— Exercise description —
Say how many lines in the entries contain "computer", giving only the number.

— Recorded data —
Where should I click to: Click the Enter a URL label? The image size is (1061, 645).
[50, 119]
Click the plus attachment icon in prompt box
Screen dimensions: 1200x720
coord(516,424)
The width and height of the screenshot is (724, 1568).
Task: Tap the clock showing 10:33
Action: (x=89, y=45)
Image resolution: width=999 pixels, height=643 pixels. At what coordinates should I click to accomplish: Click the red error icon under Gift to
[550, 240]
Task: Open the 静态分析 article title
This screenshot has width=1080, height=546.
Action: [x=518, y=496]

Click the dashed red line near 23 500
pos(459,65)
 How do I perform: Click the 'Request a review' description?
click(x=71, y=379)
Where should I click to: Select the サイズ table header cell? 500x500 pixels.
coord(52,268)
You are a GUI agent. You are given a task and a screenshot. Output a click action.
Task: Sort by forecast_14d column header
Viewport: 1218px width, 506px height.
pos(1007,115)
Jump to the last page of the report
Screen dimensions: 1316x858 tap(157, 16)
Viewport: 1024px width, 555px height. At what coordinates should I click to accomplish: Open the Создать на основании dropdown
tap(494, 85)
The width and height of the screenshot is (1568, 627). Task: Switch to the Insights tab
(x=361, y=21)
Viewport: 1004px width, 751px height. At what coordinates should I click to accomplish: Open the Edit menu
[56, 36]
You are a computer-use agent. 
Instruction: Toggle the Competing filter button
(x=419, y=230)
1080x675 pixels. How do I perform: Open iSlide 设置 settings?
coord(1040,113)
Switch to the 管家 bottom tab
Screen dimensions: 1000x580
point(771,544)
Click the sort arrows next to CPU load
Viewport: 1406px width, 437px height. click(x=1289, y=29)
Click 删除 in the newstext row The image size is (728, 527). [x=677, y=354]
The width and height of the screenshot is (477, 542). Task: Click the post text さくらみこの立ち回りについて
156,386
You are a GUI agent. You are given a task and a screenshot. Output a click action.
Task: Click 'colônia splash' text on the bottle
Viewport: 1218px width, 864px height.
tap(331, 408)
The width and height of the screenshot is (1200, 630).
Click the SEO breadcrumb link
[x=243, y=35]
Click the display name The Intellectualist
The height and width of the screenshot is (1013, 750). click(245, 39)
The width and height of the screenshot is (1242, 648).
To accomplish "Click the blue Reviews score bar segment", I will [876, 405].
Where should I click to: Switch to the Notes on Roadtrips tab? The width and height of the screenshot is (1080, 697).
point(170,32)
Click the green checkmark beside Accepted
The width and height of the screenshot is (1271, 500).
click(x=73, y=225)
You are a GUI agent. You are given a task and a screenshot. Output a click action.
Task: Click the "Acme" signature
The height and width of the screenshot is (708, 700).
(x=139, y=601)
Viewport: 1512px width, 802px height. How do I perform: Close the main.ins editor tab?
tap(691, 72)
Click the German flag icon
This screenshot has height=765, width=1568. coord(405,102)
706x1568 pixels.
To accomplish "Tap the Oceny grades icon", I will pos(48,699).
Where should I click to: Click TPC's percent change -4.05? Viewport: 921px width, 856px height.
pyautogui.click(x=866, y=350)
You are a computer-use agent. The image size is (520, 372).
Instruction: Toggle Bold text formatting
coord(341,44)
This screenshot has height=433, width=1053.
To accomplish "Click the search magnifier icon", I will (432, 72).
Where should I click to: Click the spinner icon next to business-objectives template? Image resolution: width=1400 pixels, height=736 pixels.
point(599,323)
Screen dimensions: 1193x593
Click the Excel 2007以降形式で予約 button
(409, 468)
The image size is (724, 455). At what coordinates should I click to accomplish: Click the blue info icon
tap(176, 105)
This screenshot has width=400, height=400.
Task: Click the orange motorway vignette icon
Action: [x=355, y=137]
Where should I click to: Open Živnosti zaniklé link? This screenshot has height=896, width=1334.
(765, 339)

— Answer to the exercise —
2